Parlare in termini buonisti di un’opera in cui i personaggi sono manifesti di un αρετέ benigna o maligna nella loro totalità solo per giustificare una scelta di un cast politically correct è un buon metodo per gli ignoranti e i vili. Non hanno coraggio di dire il vero motivo del perché hanno fatto questa scelta e mascherano con falsità senza fondamento. Le nuove generazioni non devono crescere con questo mondo di Tolkien, con la bell’addormentata vittima di stupro o con Maometto collocato nell’inferno di Dante.
Sono opere che devono la loro grandiosità all’identificazione del Bene e del Male (propria degli autori) e tali devono restare, devono insegnare anche a noi dei valori e noi abbiamo il sacro dovere di tramandarlo ai nostri figli. Dobbiamo tramandare la cultura d’Europa, tramandare la sua arte, le sue opere e i suoi valori.

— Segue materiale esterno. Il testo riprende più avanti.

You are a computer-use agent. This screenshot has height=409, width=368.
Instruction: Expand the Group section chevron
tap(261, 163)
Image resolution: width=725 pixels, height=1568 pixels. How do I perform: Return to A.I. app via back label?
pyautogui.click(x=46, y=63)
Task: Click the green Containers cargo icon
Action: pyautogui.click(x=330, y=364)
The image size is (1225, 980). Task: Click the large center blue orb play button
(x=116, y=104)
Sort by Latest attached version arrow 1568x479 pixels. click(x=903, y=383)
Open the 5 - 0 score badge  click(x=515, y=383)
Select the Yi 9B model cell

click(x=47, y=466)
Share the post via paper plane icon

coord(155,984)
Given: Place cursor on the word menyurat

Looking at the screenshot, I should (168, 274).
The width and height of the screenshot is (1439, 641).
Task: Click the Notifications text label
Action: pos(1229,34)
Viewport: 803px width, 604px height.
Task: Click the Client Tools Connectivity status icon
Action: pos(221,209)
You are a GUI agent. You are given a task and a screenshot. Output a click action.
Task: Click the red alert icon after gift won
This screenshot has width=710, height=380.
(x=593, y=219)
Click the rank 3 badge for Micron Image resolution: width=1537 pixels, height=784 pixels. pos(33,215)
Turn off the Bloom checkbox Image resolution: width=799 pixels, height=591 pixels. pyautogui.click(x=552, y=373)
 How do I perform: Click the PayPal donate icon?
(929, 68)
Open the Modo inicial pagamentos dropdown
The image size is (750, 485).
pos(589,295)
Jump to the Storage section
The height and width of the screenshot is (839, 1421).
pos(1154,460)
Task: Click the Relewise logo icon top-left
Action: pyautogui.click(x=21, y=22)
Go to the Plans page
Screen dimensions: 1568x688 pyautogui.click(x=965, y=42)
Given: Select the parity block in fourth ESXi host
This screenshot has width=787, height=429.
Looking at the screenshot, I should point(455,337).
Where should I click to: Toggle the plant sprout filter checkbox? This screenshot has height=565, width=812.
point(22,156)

Tolkien ha dedicato la sua vita a creare un mondo, all’interno di questo mondo troviamo una grandezza tale, un’immensità sufficiente a portare messaggi di qualsiasi genere. L’ignoranza e lo sforzo del Politicamente Corretto che hanno portato a ignorare i messaggi e a dover per forza cambiare l’opera senza giustificazione sensata sono imperdonabili. Lo spirito critico sta morendo, sta morendo la capacità di interpretazione di un’opera: cerchiamo di tenerli vivi, noi pochi rimasti a ricordarci cosa significhino.